Chesapeake Bay Retrievers
We spend the dog days of summer with Maryland’s state dog, the Chesapeake Bay retriever. Photos range from a basket full of fluffy puppies to a still of the dog careening through water.
The 13-by-21-inch calendar offers a daily grid with room for notes plus holidays and moon phases. A previous and following month calendar appears at the bottom of each page. As a bonus, four 2012 months are condensed to one page.
Willow Creek Press: $13.99; www.calendars.com.
Vintage Maryland 2011 Calendar
We kick off football season with this tribute to the artistry of Terps games of yore. Each month is illustrated with game-day program art for games played from the 1900s to the 1970s. Nine are art covers mixed with four photos. The styles range from sports photography to abstract painting to slick 1950s-style ad art. The scores of each game are included; oddly five months feature games the Terps lost.
The open calendar is a whopping 11 by 30 inches for a reason. Each page is framable. As a result, the daily squares — here, more like rectangles — give you enough room to write a small paragraph, plus major holidays and moon cycles. The previous and following month’s days appear at the top of each page.

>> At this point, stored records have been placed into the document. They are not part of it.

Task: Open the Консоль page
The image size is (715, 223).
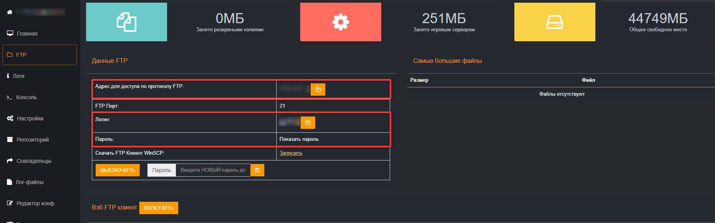Action: [x=26, y=97]
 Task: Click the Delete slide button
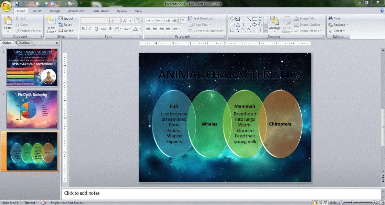[x=66, y=31]
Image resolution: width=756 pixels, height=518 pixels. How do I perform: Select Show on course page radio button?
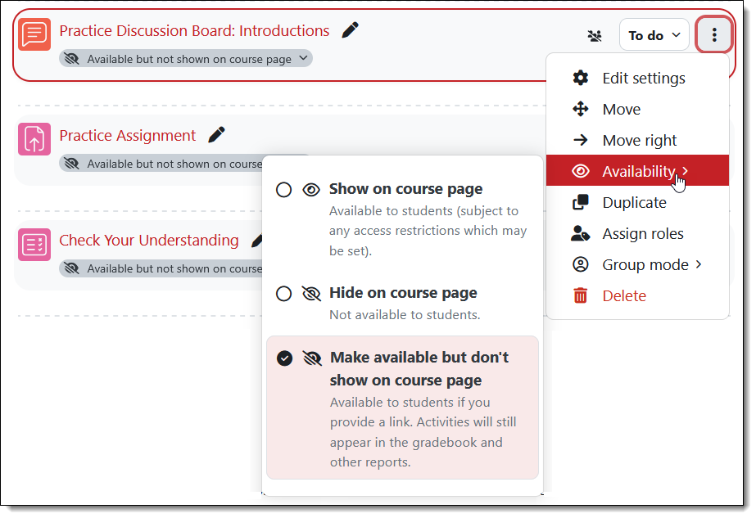tap(283, 189)

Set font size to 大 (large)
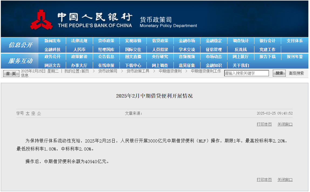click(28, 113)
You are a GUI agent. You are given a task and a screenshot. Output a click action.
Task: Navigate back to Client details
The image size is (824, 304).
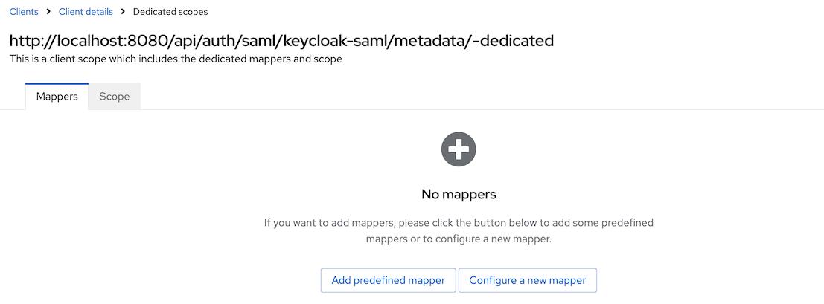(86, 12)
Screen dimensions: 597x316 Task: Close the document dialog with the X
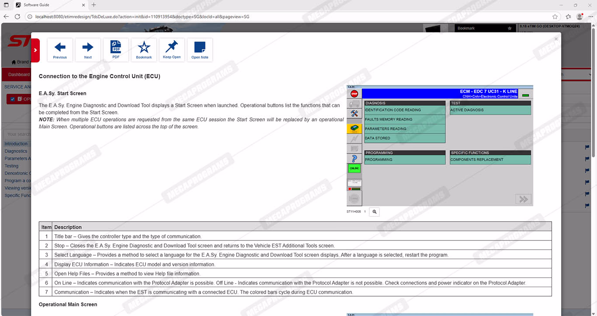pos(556,39)
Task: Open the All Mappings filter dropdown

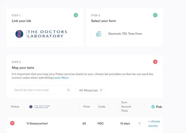Action: [x=91, y=90]
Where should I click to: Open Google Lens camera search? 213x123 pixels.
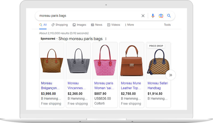click(161, 16)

The calendar was printed on recycled paper. Also noted are the product’s wastes and offsets.
Asgard Press: $18.95; http://asgardpress.com.
Poe Oversized 2011 Wall Calendar
Once upon a midnight dreary, as you ponder weak and weary over many strange and curious volumes of forgotten lore — you may wonder what the date is. Celebrate a full year of the spooky Maryland master with Brooklyn-based artist Blue Bliss’ 12 digital paintings of Poe in the midst of his stories.
The spiral-bound 11-by-22-inch calendar gives you a large daily grid plus American holidays but, oddly for this subject, no phases of the moon.
Café Press: $24; www.cafepress.com/+poe_oversized_wall_calendar,187626683.
Chesapeake Bay Foundation
Use this calendar and you’ll never forget to give thanks for the Chesapeake. Each month of Chesapeake Bay Foundation’s stapled calendar shows the winners of the third annual Save the Bay Photo Contest. The 13 stunning photos — taken by CBF members — trace the Bay from Pennsylvania to Virginia, honoring people and animals that depend on its waters.
The open calendar measures 11 by 17 inches with date blocks that note major holidays, seasonal changes and phases of the moon. You’ll want to be brief with your notations. The previous and next month appear on each new page. The rectangular calendar is printed on recycled paper.
Chesapeake Bay Foundation: $15; www.cbf.org/store.
Sealife Art Wall Calendar 2011
Mississippi artist Mary Kipping doesn’t live on the Chesapeake, but she has an affinity for the Bay’s most famous crustacean. Her Sealife calendar features five crab watercolors and a cluster of oysters, though they appear on the R-less month of June. But crabs are the true stars of Kipping’s work, and they dress for every occasion, from Mardi Gras to Christmas.
The 11-by-17-inch calendar is spiral bound, with a preview of 2012 for the forward thinking. U.S. holidays are marked, and there’s plenty of room for jotting. No phases of the moon.